Macrocyclic polyester oligomer (macrocyclic oligoester, MPO) has unique properties that makes it attractive as a matrix-forming resin for engineering thermoplastic composites. MPO lends valuable characteristics to polymerized products, for example, high strength, high gloss, and solvent resistance. Furthermore, because certain MPO's melt and polymerize at temperatures well below the melting point of the resulting polymer, polymerization and crystallization can occur virtually isothermally upon melting of the MPO in the presence of an appropriate catalyst. The time and expense required to thermally cycle a tool is favorably reduced, because demolding can take place immediately following polymerization, without first cooling the mold.
MPO generally exhibits low melt viscosity. A low melt viscosity generally provides improved processing flexibility. For example, an MPO with a low melt viscosity can easily impregnate a dense fibrous preform. However, for certain low-pressure processes, such as rotational molding and powder coating, the melt viscosity of MPO may be too low to allow processing with existing process equipment. For example, the water-like viscosity of melted MPO may cause it to leak during rotational molding. In powder coating applications, the low melt viscosity of certain MPO's makes it difficult to control coating area and coating thickness, for example.

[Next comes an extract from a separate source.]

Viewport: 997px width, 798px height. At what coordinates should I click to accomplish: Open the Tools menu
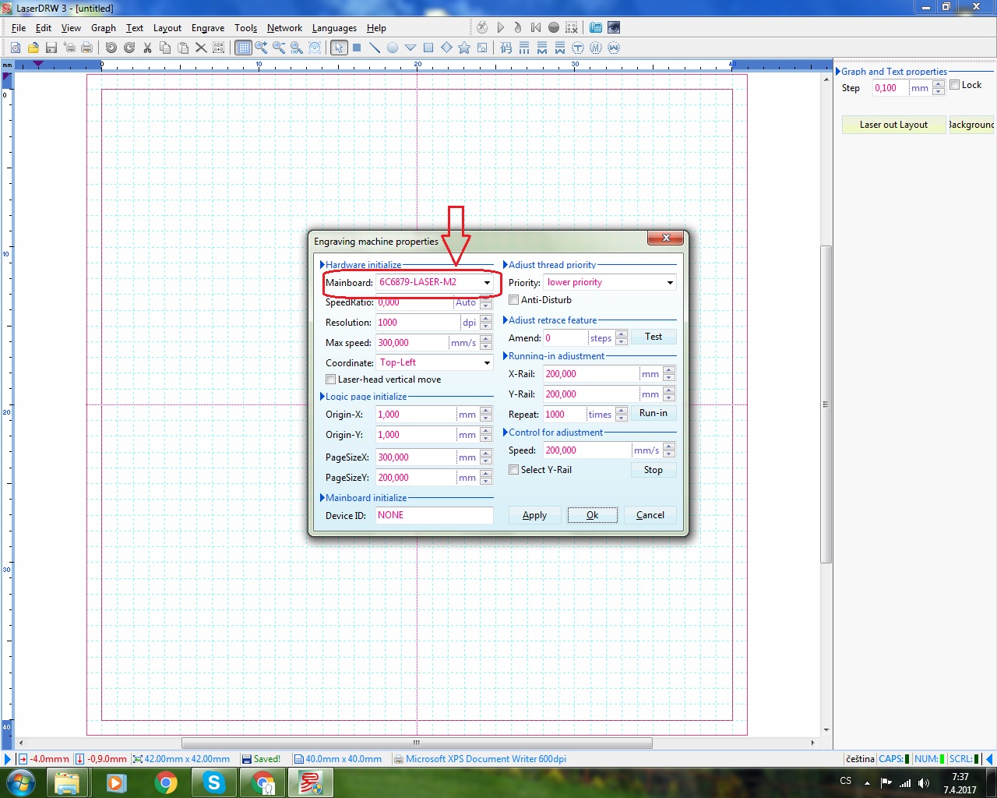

Use of a viscosity-enhancing agent along with an MPO during processing is generally not satisfactory, for example, because the agent may not mix well with the MPO, because a separate processing step is generally required to introduce the agent, and because the agent may have a deleterious effect on the properties of the material following polymerization of the MPO.
In addition to having low melt viscosities, MPO's are highly friable. This provides certain handling and processing advantages. For example, MPO may be easily crumbled, pulverized, or reduced to powder prior to and/or during processing. The friability of MPO provides a distinct advantage in low-pressure processes such as rotational molding and powder coating, where the form of the MPO prior to melting and polymerization is important. Adding agents to an oligomer to increase its melt viscosity generally results in a less friable mixture, making it difficult to use in processes such as rotational molding and powder coating.
Furthermore, in some applications, polymerization of MPO results in a brittle, highly crystalline material that is not as tough or ductile as desired. Modifying raw materials in order to increase the ductility and/or toughness of the resulting polymer may adversely affect the processibility of the raw materials, for example, by reducing the rate of polymerization.
Therefore, there exists a need for a raw material that is stable and friable under ambient conditions, that polymerizes and crystallizes isothermally, that has a sufficiently high rate of polymerization, and that can be used in low-pressure processes such as rotational molding and powder coating, without modification of existing equipment, to produce a product of sufficient toughness and ductility.